Melissa Bailey photo

Washington, D.C. — It took just 21 minutes before the specter of Ricci v. DeStefano reared its head Monday as confirmation hearings began for Supreme Court nominee Sonia Sotomayor.

Alabama Sen. Jeff Sessions, ranking Republican on the Senate Judiciary Committee, brought up the case Monday morning as he launched a Republican effort to raise doubts over whether the nominee will rule impartially from the nation’s highest court.

Click here to continue reading Melissa’s report from Washington D.C.

Comments (2)

Posted by:  Charles | July 14, 2009 7:26 AM

Why is People For the American Way going after Ricci?

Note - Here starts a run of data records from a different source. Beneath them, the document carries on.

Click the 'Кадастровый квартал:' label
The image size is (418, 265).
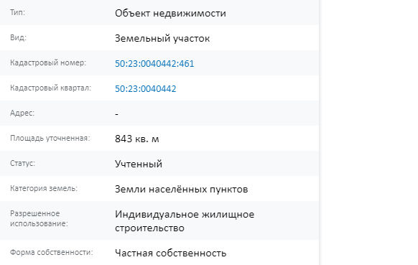point(51,88)
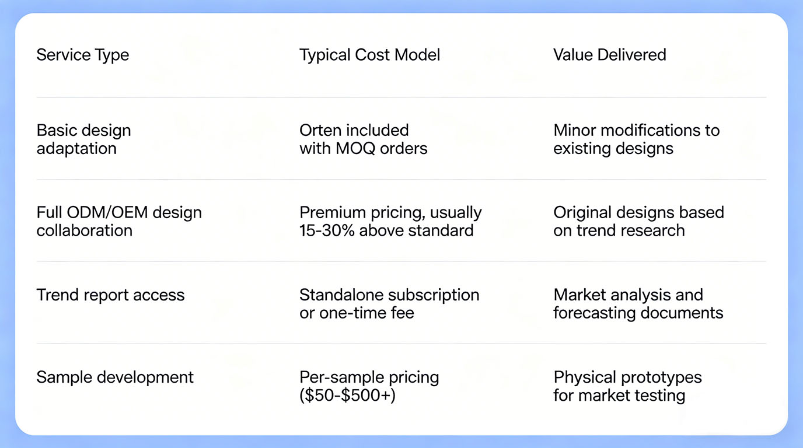Image resolution: width=803 pixels, height=448 pixels.
Task: Select the 'Premium pricing, usually' text line
Action: (390, 212)
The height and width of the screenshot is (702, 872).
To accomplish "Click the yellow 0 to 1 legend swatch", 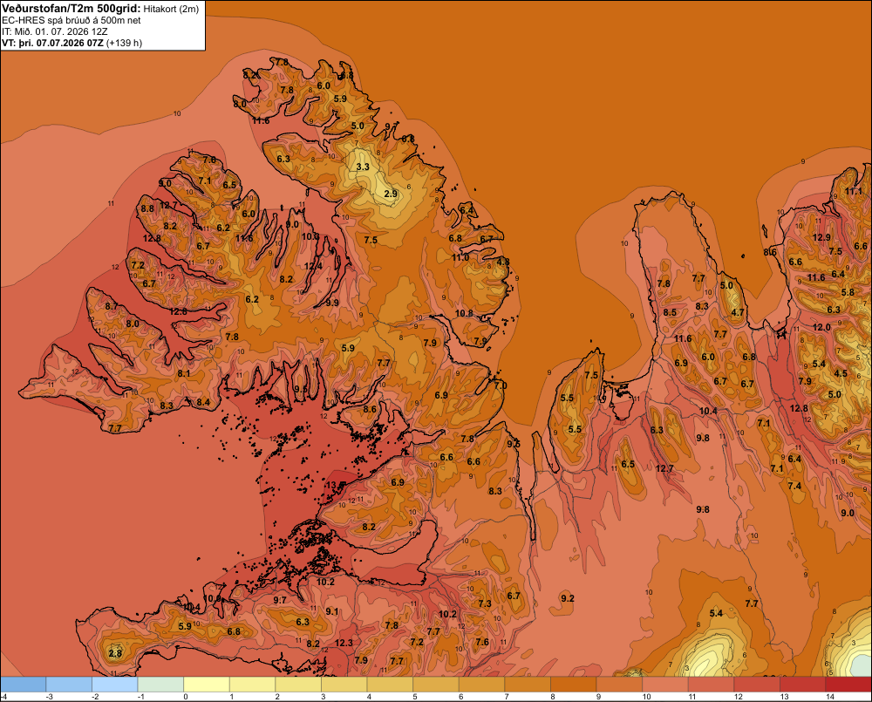I will [x=207, y=685].
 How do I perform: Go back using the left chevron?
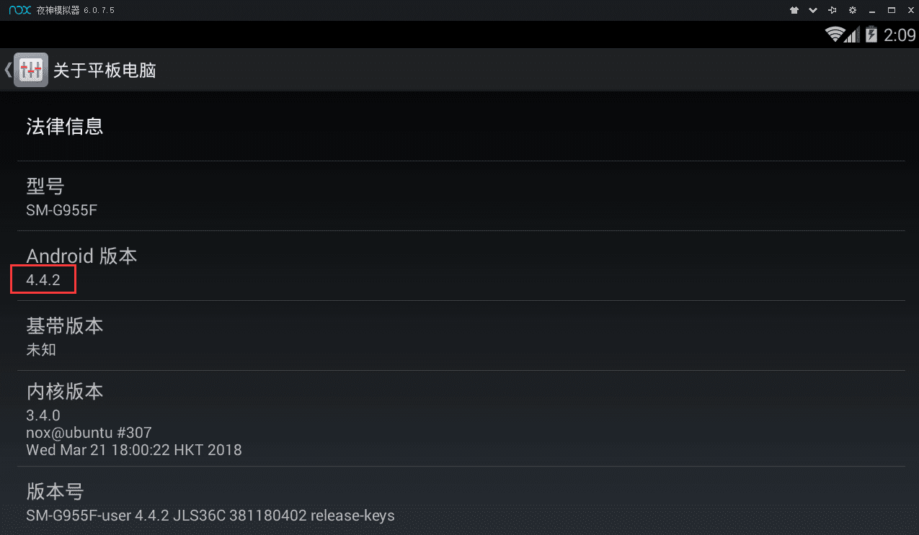pyautogui.click(x=7, y=70)
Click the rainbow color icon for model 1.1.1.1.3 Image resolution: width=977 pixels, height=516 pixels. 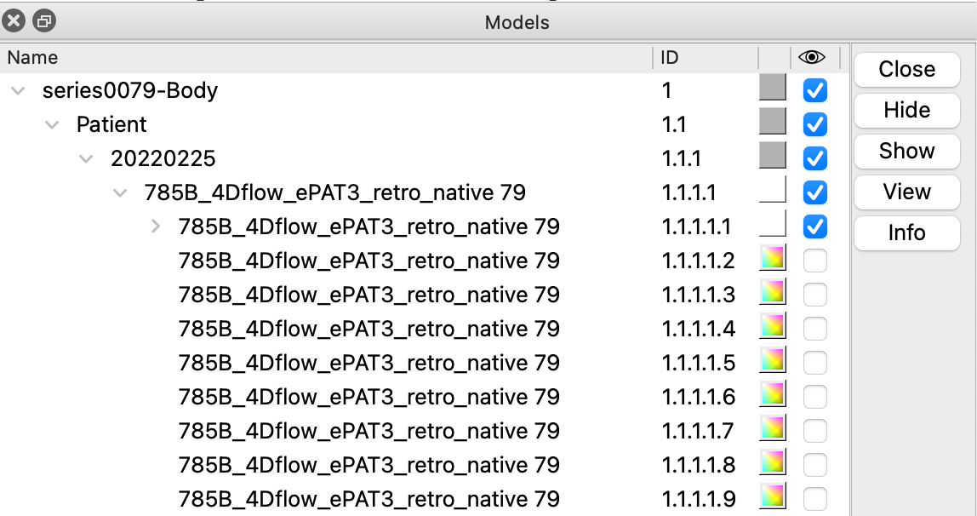(x=772, y=293)
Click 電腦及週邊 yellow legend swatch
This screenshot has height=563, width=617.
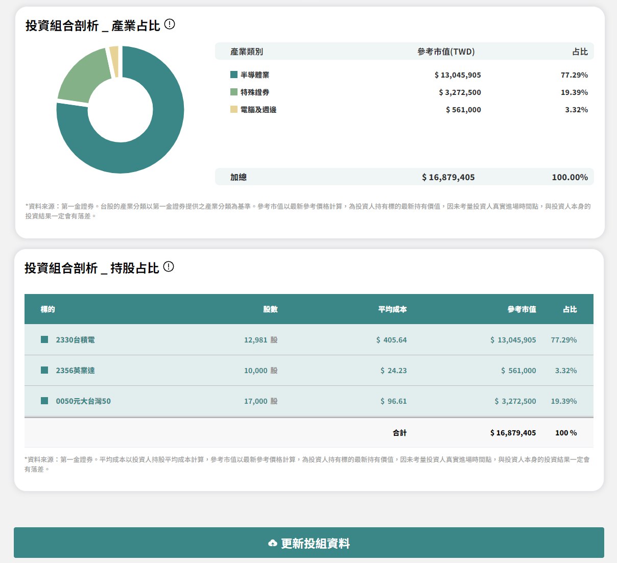[234, 109]
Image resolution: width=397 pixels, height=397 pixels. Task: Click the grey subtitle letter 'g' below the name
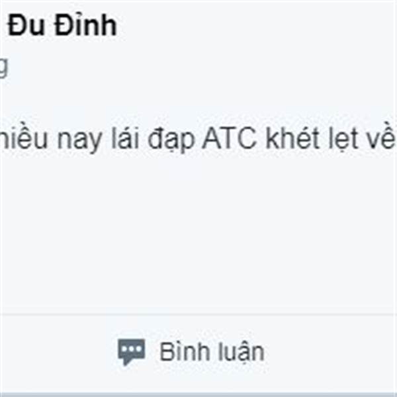point(3,67)
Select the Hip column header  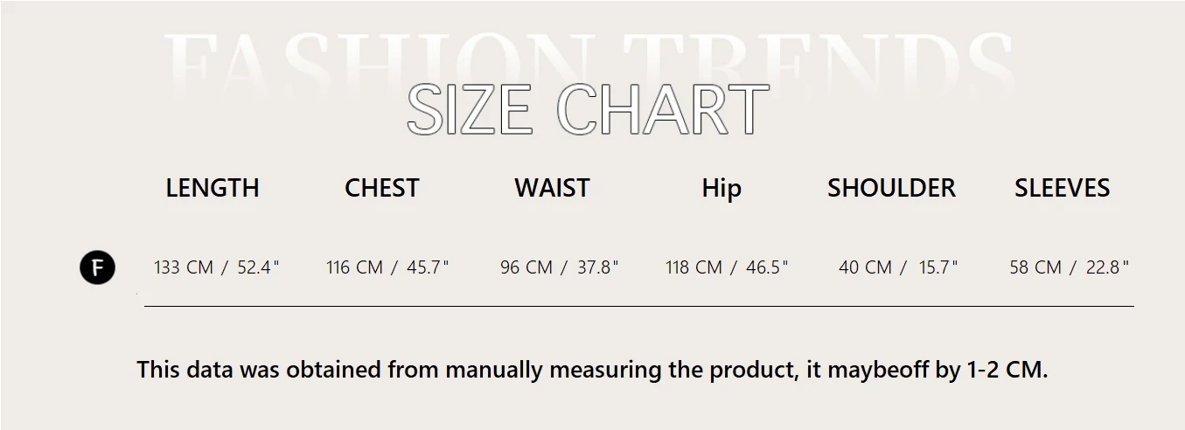[x=721, y=188]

http://www.mcclatchydc.com/227/story/71660.html

Posted by: Doriss Day | July 14, 2009 11:47 AM

I strongly oppose the nomination of Sonia Sotomayor. I stand four-square behind Sen. Jeff Sessions. It would not be her public misstatements that bother me, but the fact that they were repeated publicly and recorded over a period of years. Her hubris is unchecked. A high percentage of her decisions which have reached the Supreme Court, at both trial and appellate level, have been reversed. The numbers were released yesterday.

Her 17 years as a federal judge and jurist are touted as qualifications. They are more than any other sitting justice on S.C. I suggest this is liability and a cause for concern. She has decided over 3,000 cases at the appellate level and 400 cases on the federal bench. Do we really want another professional decider on the S.C., with a life appointment, who has done little in her life other than legal work?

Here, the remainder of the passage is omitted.